● **Exercise aim**
Would you go through the records below and copy each line with the string "input"?

[Collected data entries]

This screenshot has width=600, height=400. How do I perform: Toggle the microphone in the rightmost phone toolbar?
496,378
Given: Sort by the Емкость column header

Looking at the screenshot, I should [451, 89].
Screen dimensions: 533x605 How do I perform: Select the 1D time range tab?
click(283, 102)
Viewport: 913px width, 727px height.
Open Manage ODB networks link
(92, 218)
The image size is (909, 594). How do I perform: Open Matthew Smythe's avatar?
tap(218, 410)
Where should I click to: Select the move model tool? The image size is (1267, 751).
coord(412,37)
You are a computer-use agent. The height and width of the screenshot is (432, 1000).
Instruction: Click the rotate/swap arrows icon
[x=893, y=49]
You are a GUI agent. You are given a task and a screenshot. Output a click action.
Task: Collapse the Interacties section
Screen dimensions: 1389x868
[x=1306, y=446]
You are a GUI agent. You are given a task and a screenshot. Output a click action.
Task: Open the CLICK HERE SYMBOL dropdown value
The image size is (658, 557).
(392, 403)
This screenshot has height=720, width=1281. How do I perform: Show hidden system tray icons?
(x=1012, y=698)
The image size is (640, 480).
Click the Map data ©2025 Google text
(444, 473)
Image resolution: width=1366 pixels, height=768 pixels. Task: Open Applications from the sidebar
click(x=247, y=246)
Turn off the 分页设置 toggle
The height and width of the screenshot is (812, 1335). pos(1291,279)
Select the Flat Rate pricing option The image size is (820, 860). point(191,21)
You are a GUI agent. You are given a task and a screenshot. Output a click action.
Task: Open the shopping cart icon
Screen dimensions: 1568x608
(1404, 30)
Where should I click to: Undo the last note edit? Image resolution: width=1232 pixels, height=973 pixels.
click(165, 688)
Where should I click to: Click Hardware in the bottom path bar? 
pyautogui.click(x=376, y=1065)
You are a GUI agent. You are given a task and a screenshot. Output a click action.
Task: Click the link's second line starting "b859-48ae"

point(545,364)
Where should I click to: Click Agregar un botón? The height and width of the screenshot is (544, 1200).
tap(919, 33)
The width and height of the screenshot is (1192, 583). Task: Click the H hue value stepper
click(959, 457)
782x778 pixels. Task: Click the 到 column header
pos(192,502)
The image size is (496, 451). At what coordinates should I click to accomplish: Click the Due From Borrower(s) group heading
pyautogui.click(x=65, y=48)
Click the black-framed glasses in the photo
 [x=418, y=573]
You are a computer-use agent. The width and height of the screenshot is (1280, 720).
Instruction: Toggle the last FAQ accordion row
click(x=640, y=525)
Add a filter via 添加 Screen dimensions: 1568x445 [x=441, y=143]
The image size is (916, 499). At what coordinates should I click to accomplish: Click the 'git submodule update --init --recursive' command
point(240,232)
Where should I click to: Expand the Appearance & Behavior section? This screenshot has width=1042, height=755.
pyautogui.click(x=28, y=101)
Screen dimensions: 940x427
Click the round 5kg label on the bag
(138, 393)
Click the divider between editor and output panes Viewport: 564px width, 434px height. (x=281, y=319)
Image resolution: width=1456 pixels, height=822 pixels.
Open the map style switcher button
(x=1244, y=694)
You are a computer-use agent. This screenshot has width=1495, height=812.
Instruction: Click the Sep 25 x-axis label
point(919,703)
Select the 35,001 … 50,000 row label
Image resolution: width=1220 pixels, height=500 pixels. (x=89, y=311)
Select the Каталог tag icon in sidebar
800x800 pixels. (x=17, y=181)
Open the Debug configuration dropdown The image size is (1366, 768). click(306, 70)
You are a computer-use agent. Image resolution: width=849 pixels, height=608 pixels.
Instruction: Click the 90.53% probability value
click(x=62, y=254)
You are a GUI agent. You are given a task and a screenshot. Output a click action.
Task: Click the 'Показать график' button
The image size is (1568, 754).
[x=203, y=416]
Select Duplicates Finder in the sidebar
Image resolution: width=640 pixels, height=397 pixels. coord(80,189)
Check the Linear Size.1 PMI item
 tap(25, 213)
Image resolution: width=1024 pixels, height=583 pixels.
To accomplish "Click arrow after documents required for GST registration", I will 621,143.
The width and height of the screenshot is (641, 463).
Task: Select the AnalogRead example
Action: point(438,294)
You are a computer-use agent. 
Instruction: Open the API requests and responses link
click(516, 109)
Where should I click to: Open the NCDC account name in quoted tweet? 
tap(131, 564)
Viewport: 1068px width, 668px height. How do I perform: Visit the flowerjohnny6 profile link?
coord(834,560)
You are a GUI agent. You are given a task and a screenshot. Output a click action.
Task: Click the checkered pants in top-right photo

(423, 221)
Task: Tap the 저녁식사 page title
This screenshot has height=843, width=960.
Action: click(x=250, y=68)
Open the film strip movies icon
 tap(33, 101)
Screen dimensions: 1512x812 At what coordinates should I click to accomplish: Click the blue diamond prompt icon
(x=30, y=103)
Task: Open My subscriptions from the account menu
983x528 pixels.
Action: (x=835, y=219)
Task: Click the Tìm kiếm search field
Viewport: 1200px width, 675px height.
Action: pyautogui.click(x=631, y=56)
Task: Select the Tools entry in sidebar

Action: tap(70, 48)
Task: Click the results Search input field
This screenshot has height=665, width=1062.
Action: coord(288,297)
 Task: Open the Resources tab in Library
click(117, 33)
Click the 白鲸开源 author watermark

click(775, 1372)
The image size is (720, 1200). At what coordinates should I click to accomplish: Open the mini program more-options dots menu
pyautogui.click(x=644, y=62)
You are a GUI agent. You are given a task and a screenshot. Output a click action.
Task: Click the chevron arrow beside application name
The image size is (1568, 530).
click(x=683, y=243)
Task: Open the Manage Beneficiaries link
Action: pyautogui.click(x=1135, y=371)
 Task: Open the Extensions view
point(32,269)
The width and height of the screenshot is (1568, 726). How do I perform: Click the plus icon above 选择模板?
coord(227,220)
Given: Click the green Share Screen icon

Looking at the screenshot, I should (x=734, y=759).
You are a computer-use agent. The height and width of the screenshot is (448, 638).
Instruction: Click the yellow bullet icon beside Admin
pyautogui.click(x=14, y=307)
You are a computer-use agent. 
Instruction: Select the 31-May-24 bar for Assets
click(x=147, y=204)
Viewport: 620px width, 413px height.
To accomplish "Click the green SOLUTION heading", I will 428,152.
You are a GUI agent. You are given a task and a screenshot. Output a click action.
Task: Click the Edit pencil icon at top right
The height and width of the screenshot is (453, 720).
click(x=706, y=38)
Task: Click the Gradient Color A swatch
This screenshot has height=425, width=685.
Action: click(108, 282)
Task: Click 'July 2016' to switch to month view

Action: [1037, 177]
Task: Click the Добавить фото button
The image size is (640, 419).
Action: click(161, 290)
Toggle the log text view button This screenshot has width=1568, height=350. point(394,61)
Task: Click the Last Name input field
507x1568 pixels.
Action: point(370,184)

● **Reply to the task**
Task: Click the results Search input field
Task: Click the Last Name input field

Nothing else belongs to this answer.